_Task instructions_. The answer is to be all of the data below, reproduced exactly.

(Stored records)
○ ○ ○
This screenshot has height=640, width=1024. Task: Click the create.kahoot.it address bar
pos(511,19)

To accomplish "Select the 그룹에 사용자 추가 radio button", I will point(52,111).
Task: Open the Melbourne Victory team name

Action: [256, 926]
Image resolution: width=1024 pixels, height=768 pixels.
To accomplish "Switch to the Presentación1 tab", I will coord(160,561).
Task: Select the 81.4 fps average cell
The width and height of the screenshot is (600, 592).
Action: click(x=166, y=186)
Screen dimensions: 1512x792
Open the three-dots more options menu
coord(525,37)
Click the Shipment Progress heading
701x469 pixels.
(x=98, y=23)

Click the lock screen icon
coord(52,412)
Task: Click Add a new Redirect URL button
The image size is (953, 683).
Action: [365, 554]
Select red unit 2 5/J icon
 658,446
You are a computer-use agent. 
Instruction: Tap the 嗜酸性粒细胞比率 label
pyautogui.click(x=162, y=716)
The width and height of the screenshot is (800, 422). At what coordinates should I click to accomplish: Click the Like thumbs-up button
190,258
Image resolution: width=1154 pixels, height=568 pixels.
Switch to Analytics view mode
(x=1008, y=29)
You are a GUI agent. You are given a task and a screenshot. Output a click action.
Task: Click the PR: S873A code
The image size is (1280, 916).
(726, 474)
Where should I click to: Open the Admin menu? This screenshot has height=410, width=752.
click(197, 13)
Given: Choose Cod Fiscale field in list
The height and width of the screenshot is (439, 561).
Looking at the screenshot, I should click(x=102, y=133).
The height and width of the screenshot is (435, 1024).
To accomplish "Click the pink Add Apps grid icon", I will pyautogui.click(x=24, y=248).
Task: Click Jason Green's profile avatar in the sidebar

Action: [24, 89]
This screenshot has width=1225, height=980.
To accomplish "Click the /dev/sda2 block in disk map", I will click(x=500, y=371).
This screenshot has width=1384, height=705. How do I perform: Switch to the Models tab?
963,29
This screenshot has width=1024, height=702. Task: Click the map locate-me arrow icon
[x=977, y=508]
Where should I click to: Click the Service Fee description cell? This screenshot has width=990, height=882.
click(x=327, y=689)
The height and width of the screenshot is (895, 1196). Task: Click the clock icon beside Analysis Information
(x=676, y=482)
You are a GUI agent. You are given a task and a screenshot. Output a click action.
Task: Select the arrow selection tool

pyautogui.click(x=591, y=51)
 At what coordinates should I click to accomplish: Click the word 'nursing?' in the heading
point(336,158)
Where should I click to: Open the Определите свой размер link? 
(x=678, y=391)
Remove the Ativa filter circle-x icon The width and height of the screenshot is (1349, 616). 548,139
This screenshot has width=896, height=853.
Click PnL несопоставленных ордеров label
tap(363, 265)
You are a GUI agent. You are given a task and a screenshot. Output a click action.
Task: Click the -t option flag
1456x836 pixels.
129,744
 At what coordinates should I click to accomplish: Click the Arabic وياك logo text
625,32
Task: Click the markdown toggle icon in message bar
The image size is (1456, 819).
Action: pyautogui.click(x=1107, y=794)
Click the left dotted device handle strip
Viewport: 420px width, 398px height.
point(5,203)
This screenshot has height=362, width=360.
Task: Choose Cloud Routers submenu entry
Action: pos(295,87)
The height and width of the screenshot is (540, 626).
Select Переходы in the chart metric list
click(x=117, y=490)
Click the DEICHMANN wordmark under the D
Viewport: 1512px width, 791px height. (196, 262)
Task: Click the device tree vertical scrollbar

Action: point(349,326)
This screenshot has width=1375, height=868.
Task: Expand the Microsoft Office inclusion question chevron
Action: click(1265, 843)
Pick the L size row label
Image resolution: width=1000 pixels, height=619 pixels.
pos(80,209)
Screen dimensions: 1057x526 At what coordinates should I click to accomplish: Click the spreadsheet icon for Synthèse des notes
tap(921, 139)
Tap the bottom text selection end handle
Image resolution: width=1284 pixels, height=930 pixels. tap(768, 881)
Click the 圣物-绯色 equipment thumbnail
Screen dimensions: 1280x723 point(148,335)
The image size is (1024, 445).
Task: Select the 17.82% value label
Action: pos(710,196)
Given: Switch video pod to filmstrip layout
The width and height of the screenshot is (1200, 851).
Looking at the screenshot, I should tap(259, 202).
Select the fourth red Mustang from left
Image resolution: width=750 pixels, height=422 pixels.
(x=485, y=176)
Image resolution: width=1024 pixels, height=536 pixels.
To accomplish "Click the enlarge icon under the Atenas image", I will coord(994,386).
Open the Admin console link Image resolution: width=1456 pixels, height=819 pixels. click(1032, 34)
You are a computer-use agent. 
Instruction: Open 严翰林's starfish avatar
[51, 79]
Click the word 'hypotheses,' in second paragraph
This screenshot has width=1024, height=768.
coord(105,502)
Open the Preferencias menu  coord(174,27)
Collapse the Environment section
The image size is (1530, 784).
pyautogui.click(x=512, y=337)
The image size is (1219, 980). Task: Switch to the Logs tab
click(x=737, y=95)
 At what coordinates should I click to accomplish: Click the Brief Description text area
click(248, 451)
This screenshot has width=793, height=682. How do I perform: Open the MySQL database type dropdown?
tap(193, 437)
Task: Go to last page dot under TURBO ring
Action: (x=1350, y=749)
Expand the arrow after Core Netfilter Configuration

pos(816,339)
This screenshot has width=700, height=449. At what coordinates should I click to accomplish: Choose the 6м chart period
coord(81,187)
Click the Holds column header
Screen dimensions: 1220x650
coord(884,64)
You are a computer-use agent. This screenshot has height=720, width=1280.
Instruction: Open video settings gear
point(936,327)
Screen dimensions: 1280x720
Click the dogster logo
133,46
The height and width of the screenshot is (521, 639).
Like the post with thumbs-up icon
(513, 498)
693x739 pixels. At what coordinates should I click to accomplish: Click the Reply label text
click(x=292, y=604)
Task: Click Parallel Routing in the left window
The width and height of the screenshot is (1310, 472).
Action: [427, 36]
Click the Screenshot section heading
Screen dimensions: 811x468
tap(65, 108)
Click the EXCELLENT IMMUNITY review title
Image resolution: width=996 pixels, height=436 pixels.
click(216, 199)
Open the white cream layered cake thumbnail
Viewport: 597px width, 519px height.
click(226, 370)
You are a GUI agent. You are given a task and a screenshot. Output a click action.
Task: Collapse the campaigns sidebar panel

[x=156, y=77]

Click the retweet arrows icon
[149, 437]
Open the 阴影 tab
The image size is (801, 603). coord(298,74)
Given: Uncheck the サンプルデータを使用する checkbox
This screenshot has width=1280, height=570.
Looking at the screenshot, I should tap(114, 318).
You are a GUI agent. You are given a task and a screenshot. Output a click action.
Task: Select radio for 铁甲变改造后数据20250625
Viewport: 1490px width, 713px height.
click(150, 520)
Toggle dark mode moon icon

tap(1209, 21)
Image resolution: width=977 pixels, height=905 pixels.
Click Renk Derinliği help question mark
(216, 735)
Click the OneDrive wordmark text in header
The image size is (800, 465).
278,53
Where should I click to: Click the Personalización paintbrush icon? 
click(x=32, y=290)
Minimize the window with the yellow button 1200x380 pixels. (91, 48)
○ ○ ○
_The completed task_.
This screenshot has height=640, width=1024. Task: Click the create.kahoot.it address bar
pos(511,19)

To accomplish "Select the 그룹에 사용자 추가 radio button", I will point(52,111).
Task: Open the Melbourne Victory team name

Action: [256, 926]
Image resolution: width=1024 pixels, height=768 pixels.
To accomplish "Switch to the Presentación1 tab", I will coord(160,561).
Task: Select the 81.4 fps average cell
The width and height of the screenshot is (600, 592).
Action: click(x=166, y=186)
Screen dimensions: 1512x792
Open the three-dots more options menu
coord(525,37)
Click the Shipment Progress heading
701x469 pixels.
(x=98, y=23)

Click the lock screen icon
coord(52,412)
Task: Click Add a new Redirect URL button
The image size is (953, 683).
Action: [365, 554]
Select red unit 2 5/J icon
 658,446
You are a computer-use agent. 
Instruction: Tap the 嗜酸性粒细胞比率 label
pyautogui.click(x=162, y=716)
The width and height of the screenshot is (800, 422). At what coordinates should I click to accomplish: Click the Like thumbs-up button
190,258
Image resolution: width=1154 pixels, height=568 pixels.
Switch to Analytics view mode
(x=1008, y=29)
You are a GUI agent. You are given a task and a screenshot. Output a click action.
Task: Click the PR: S873A code
The image size is (1280, 916).
(726, 474)
Where should I click to: Open the Admin menu? This screenshot has height=410, width=752.
click(197, 13)
Given: Choose Cod Fiscale field in list
The height and width of the screenshot is (439, 561).
Looking at the screenshot, I should click(x=102, y=133).
The height and width of the screenshot is (435, 1024).
To accomplish "Click the pink Add Apps grid icon", I will pyautogui.click(x=24, y=248).
Task: Click Jason Green's profile avatar in the sidebar

Action: [24, 89]
This screenshot has width=1225, height=980.
To accomplish "Click the /dev/sda2 block in disk map", I will click(x=500, y=371).
This screenshot has width=1384, height=705. How do I perform: Switch to the Models tab?
963,29
This screenshot has width=1024, height=702. Task: Click the map locate-me arrow icon
[x=977, y=508]
Where should I click to: Click the Service Fee description cell? This screenshot has width=990, height=882.
click(x=327, y=689)
The height and width of the screenshot is (895, 1196). Task: Click the clock icon beside Analysis Information
(x=676, y=482)
You are a GUI agent. You are given a task and a screenshot. Output a click action.
Task: Select the arrow selection tool

pyautogui.click(x=591, y=51)
 At what coordinates should I click to accomplish: Click the word 'nursing?' in the heading
point(336,158)
Where should I click to: Open the Определите свой размер link? 
(x=678, y=391)
Remove the Ativa filter circle-x icon The width and height of the screenshot is (1349, 616). 548,139
This screenshot has width=896, height=853.
Click PnL несопоставленных ордеров label
tap(363, 265)
You are a GUI agent. You are given a task and a screenshot. Output a click action.
Task: Click the -t option flag
1456x836 pixels.
129,744
 At what coordinates should I click to accomplish: Click the Arabic وياك logo text
625,32
Task: Click the markdown toggle icon in message bar
The image size is (1456, 819).
Action: pyautogui.click(x=1107, y=794)
Click the left dotted device handle strip
Viewport: 420px width, 398px height.
point(5,203)
This screenshot has height=362, width=360.
Task: Choose Cloud Routers submenu entry
Action: pos(295,87)
The height and width of the screenshot is (540, 626).
Select Переходы in the chart metric list
click(x=117, y=490)
Click the DEICHMANN wordmark under the D
Viewport: 1512px width, 791px height. (196, 262)
Task: Click the device tree vertical scrollbar

Action: point(349,326)
This screenshot has width=1375, height=868.
Task: Expand the Microsoft Office inclusion question chevron
Action: click(1265, 843)
Pick the L size row label
Image resolution: width=1000 pixels, height=619 pixels.
pos(80,209)
Screen dimensions: 1057x526 At what coordinates should I click to accomplish: Click the spreadsheet icon for Synthèse des notes
tap(921, 139)
Tap the bottom text selection end handle
Image resolution: width=1284 pixels, height=930 pixels. tap(768, 881)
Click the 圣物-绯色 equipment thumbnail
Screen dimensions: 1280x723 point(148,335)
The image size is (1024, 445).
Task: Select the 17.82% value label
Action: pos(710,196)
Given: Switch video pod to filmstrip layout
The width and height of the screenshot is (1200, 851).
Looking at the screenshot, I should tap(259, 202).
Select the fourth red Mustang from left
Image resolution: width=750 pixels, height=422 pixels.
(x=485, y=176)
Image resolution: width=1024 pixels, height=536 pixels.
To accomplish "Click the enlarge icon under the Atenas image", I will coord(994,386).
Open the Admin console link Image resolution: width=1456 pixels, height=819 pixels. click(1032, 34)
You are a computer-use agent. 
Instruction: Open 严翰林's starfish avatar
[51, 79]
Click the word 'hypotheses,' in second paragraph
This screenshot has width=1024, height=768.
coord(105,502)
Open the Preferencias menu  coord(174,27)
Collapse the Environment section
The image size is (1530, 784).
pyautogui.click(x=512, y=337)
The image size is (1219, 980). Task: Switch to the Logs tab
click(x=737, y=95)
 At what coordinates should I click to accomplish: Click the Brief Description text area
click(248, 451)
This screenshot has width=793, height=682. How do I perform: Open the MySQL database type dropdown?
tap(193, 437)
Task: Go to last page dot under TURBO ring
Action: (x=1350, y=749)
Expand the arrow after Core Netfilter Configuration

pos(816,339)
This screenshot has width=700, height=449. At what coordinates should I click to accomplish: Choose the 6м chart period
coord(81,187)
Click the Holds column header
Screen dimensions: 1220x650
coord(884,64)
You are a computer-use agent. This screenshot has height=720, width=1280.
Instruction: Open video settings gear
point(936,327)
Screen dimensions: 1280x720
Click the dogster logo
133,46
The height and width of the screenshot is (521, 639).
Like the post with thumbs-up icon
(513, 498)
693x739 pixels. At what coordinates should I click to accomplish: Click the Reply label text
click(x=292, y=604)
Task: Click Parallel Routing in the left window
The width and height of the screenshot is (1310, 472).
Action: [427, 36]
Click the Screenshot section heading
Screen dimensions: 811x468
tap(65, 108)
Click the EXCELLENT IMMUNITY review title
Image resolution: width=996 pixels, height=436 pixels.
click(216, 199)
Open the white cream layered cake thumbnail
Viewport: 597px width, 519px height.
click(226, 370)
You are a GUI agent. You are given a task and a screenshot. Output a click action.
Task: Collapse the campaigns sidebar panel

[x=156, y=77]

Click the retweet arrows icon
[149, 437]
Open the 阴影 tab
The image size is (801, 603). coord(298,74)
Given: Uncheck the サンプルデータを使用する checkbox
This screenshot has width=1280, height=570.
Looking at the screenshot, I should tap(114, 318).
You are a GUI agent. You are given a task and a screenshot. Output a click action.
Task: Select radio for 铁甲变改造后数据20250625
Viewport: 1490px width, 713px height.
click(150, 520)
Toggle dark mode moon icon

tap(1209, 21)
Image resolution: width=977 pixels, height=905 pixels.
Click Renk Derinliği help question mark
(216, 735)
Click the OneDrive wordmark text in header
The image size is (800, 465).
278,53
Where should I click to: Click the Personalización paintbrush icon? 
click(x=32, y=290)
Minimize the window with the yellow button 1200x380 pixels. (91, 48)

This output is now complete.